→ Estratto:
Operazioni di disinfezione del personale nell’ospedale militare di Baggio
Milano, 10 ottobre 2020 - Il record di permanenza è di oltre un mese. Tra i pazienti c’è stata una donna di 93 anni, della Bergamasca. "Sorda, si faceva capire a gesti, si era talmente affezionata che ci mandava i baci. È guarita ed è tornata a casa commossa". Decine le lettere di carta e i messaggi digitali inviati come ringraziamento, custoditi nei cassetti e dentro gli smartphone dei militari con il camice. Porzioni di vita che affiorano oltre le mura della palazzina-Covid allestita nel Centro ospedaliero militare di Baggio nella caserma Annibaldi di via Saint Bon, dove si sono intrecciate le storie di 139 persone ricoverate da marzo in poi per alleggerire gli ospedali civili.
E non è finita, perché quegli spazi, 50 posti letto messi a disposizione dal ministero della Difesa guidato da Lorenzo Guerini, insieme a quelli di una seconda struttura allestita nel Comando Aeroporto di Linate dell’Aeronautica militare, continuano a ospitare uomini e donne positivi al virus: ora i pazienti sono una decina all’interno della struttura di due piani che è stata isolata da tutto il resto, con un giardino delimitato da una rete. Dall’alto di una terrazza, a distanza di sicurezza, si riesce a scorgere qualcuno che esce a prendere un po’ d’aria e a respirare l’autunno immerso nel verde di questa cittadella nella periferia ovest dove se si è fortunati è possibile incontrare fagiani e scoiattoli. Le stanze hanno ospitato anziani, "soprattutto all’inizio dell’emergenza", sottolineano i responsabili, ma anche imprenditori e senza dimora in media dai 50 ai 60 anni. Tutti dimessi per guarigione clinica e virologica, attestata con 1.200 tamponi effettuati. Quest’ala del complesso, che prima dell’emergenza sanitaria racchiudeva alloggi, è stata trasformata nel reparto Covid in meno di una settimana grazie a specialisti dell’Esercito affiancati da esperti arrivati apposta dal Policlinico militare del Celio di Roma, compreso un infettivologo. Il reparto è stato reso "un’area di biocontenimento": sei ufficiali medici, otto sottufficiali infermieri e graduati con qualifica di operatore socio sanitario, sono attivi solo in quel polo, entrano con tuta, mascherina, copritesta, copricalzari e guanti in modo da preservare la sicurezza, loro e dell’ambiente circostante dell’ospedale, in cui si trovano ambulatori e il dipartimento militare di medicina legale.

→ Dati seguenti:
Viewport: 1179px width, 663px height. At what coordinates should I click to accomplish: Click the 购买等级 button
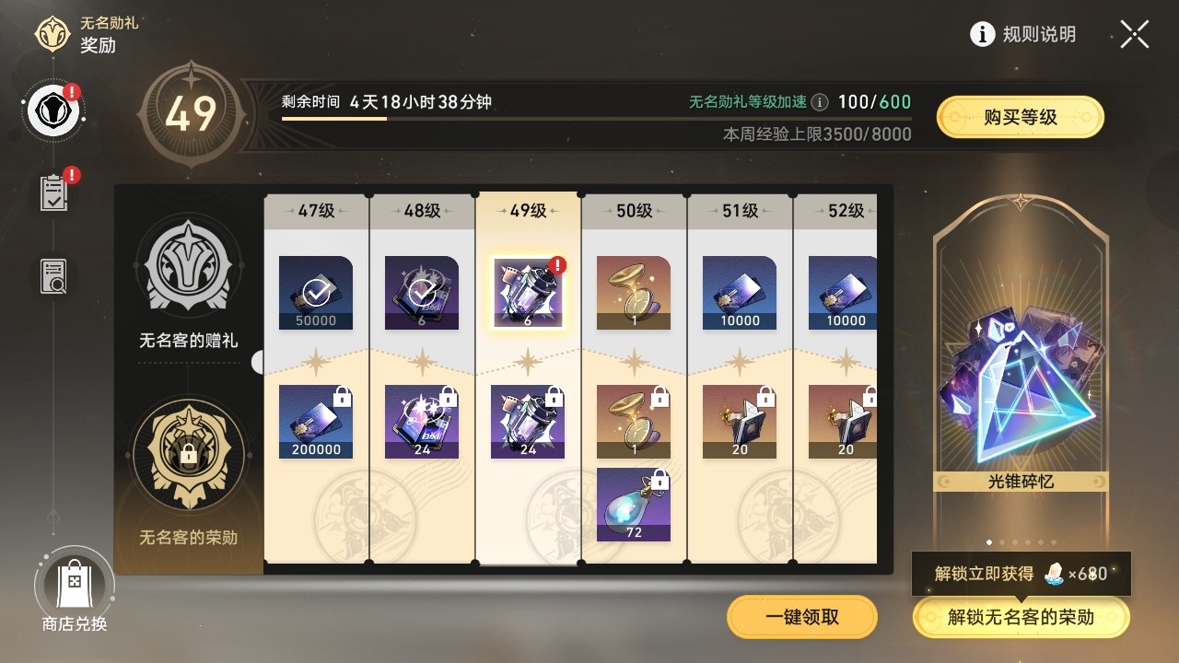point(1021,117)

→ Problema 1:
Cita dall'articolo sul reparto Covid di Baggio il passo che inizia con "Operazioni di disinfezione" e termina con "gli ospedali civili.".
→ Problema 2:
Rispondi a queste domande sull'articolo sul reparto Covid di Baggio:
(a) Quanti anni aveva la paziente della Bergamasca?
(b) Quanti posti letto ha messo a disposizione il ministero della Difesa?
(c) Quanti tamponi sono stati effettuati per attestare la guarigione dei pazienti dimessi?

→ Risposta scritta 1:
Operazioni di disinfezione del personale nell’ospedale militare di Baggio
Milano, 10 ottobre 2020 - Il record di permanenza è di oltre un mese. Tra i pazienti c’è stata una donna di 93 anni, della Bergamasca. "Sorda, si faceva capire a gesti, si era talmente affezionata che ci mandava i baci. È guarita ed è tornata a casa commossa". Decine le lettere di carta e i messaggi digitali inviati come ringraziamento, custoditi nei cassetti e dentro gli smartphone dei militari con il camice. Porzioni di vita che affiorano oltre le mura della palazzina-Covid allestita nel Centro ospedaliero militare di Baggio nella caserma Annibaldi di via Saint Bon, dove si sono intrecciate le storie di 139 persone ricoverate da marzo in poi per alleggerire gli ospedali civili.

→ Risposta scritta 2:
(a) 93 anni.
(b) 50 posti letto.
(c) 1.200 tamponi.